++++ Input ++++
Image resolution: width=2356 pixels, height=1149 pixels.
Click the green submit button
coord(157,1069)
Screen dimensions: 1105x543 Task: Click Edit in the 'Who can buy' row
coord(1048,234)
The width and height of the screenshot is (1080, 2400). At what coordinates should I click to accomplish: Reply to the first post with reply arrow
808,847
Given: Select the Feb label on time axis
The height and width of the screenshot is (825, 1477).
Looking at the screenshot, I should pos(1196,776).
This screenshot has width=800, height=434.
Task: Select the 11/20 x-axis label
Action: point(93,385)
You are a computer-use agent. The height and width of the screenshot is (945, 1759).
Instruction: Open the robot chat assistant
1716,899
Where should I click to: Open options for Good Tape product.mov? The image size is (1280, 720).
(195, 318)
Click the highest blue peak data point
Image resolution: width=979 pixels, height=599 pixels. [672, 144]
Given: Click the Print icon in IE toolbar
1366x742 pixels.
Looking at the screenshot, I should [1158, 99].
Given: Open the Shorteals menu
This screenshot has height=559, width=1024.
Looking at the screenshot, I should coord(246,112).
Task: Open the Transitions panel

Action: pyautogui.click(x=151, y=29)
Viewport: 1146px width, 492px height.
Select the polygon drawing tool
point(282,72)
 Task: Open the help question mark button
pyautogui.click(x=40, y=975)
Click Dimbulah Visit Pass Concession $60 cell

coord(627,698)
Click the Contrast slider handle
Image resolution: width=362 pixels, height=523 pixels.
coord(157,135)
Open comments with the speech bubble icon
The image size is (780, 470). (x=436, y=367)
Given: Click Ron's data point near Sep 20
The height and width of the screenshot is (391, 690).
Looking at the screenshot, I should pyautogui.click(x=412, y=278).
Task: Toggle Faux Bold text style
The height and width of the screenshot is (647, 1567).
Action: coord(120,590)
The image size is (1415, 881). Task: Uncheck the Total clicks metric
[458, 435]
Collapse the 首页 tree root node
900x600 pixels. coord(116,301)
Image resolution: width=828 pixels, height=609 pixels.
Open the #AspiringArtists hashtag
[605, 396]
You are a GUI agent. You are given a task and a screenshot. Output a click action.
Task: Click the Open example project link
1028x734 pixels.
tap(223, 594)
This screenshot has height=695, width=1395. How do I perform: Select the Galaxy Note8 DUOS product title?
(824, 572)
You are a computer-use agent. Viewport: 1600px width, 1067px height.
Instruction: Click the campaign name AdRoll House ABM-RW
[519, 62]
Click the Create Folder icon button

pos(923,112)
++++
Problem requirements: Set down, exactly as they stand above, the lines starting with the line with "Given: Click the Print icon in IE toolbar" and going on through the line with "Given: Click Ron's data point near Sep 20", and no others.

Answer section:
Given: Click the Print icon in IE toolbar
1366x742 pixels.
Looking at the screenshot, I should [1158, 99].
Given: Open the Shorteals menu
This screenshot has height=559, width=1024.
Looking at the screenshot, I should coord(246,112).
Task: Open the Transitions panel

Action: pyautogui.click(x=151, y=29)
Viewport: 1146px width, 492px height.
Select the polygon drawing tool
point(282,72)
 Task: Open the help question mark button
pyautogui.click(x=40, y=975)
Click Dimbulah Visit Pass Concession $60 cell

coord(627,698)
Click the Contrast slider handle
Image resolution: width=362 pixels, height=523 pixels.
coord(157,135)
Open comments with the speech bubble icon
The image size is (780, 470). (x=436, y=367)
Given: Click Ron's data point near Sep 20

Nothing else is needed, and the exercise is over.